**WORK ORDER:**
Take the entries below and print, exactly, the stretch from the line containing "F SERIES CARBON" through the line containing "Image resolution: width=616, height=2576.", both included.

Saved entries
···

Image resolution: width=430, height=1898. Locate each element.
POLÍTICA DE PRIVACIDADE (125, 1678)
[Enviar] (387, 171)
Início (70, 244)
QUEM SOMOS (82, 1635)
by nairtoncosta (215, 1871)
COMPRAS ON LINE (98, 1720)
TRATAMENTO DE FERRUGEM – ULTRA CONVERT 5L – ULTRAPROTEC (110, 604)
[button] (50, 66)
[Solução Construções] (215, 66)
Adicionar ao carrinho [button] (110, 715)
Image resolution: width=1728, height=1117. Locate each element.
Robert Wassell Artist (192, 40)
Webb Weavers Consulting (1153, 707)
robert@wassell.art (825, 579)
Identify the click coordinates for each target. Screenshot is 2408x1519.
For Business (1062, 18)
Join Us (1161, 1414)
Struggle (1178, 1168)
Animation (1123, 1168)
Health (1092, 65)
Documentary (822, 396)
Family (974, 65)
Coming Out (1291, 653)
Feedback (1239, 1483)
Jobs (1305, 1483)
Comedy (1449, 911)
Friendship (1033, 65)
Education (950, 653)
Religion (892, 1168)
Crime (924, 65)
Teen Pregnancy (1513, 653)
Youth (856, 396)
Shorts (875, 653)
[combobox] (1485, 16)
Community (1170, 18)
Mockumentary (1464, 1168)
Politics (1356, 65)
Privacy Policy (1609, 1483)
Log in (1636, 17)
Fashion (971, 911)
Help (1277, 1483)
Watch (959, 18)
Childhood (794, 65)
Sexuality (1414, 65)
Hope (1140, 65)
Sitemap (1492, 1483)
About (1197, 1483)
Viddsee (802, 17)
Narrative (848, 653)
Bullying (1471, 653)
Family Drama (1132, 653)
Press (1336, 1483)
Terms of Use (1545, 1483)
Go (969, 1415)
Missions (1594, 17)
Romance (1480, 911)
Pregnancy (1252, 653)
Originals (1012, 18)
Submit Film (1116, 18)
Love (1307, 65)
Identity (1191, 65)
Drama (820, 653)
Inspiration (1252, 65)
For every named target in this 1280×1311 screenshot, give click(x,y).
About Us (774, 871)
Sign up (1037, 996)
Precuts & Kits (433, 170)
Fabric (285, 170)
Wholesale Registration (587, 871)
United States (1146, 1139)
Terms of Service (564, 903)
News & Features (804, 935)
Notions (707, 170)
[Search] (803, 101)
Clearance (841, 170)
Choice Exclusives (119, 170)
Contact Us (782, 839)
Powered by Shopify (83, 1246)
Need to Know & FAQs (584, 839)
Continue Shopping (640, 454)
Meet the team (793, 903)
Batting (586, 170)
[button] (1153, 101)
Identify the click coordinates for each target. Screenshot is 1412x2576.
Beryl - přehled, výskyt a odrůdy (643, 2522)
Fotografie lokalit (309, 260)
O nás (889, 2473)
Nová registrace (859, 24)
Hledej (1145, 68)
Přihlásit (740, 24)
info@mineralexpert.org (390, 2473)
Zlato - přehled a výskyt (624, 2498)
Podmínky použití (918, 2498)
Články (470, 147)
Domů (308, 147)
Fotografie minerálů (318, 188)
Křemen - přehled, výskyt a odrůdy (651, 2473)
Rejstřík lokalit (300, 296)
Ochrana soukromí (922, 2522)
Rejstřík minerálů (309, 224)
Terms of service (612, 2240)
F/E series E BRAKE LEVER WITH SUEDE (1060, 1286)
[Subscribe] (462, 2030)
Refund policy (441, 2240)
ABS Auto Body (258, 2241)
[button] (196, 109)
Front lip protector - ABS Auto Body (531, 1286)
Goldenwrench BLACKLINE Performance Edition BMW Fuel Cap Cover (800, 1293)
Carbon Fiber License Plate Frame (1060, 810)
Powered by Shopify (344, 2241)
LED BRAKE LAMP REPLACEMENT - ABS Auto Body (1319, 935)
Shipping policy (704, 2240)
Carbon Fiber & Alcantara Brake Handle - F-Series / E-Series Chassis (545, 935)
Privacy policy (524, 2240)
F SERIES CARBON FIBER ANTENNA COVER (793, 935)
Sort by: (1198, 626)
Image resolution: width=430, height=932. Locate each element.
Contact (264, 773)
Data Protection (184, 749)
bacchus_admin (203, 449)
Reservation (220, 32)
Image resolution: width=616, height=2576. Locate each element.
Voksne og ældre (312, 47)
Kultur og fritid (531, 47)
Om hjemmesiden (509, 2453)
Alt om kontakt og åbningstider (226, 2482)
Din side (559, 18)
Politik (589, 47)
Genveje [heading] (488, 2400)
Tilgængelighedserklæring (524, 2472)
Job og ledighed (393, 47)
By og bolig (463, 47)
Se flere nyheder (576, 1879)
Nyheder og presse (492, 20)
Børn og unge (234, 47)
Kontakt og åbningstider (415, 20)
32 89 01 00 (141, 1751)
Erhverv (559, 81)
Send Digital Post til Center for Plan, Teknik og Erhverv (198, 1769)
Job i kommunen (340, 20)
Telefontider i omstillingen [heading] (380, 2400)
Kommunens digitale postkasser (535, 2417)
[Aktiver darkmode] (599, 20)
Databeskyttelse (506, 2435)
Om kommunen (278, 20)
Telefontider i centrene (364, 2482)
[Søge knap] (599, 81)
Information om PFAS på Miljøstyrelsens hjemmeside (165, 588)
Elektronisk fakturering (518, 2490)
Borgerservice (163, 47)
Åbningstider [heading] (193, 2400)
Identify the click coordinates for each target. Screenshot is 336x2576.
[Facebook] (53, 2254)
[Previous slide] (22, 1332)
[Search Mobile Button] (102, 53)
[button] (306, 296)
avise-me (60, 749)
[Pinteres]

···

**RESPONSE AREA:**
F SERIES CARBON FIBER ANTENNA COVER (793, 935)
Sort by: (1198, 626)
Image resolution: width=430, height=932. Locate each element.
Contact (264, 773)
Data Protection (184, 749)
bacchus_admin (203, 449)
Reservation (220, 32)
Image resolution: width=616, height=2576. Locate each element.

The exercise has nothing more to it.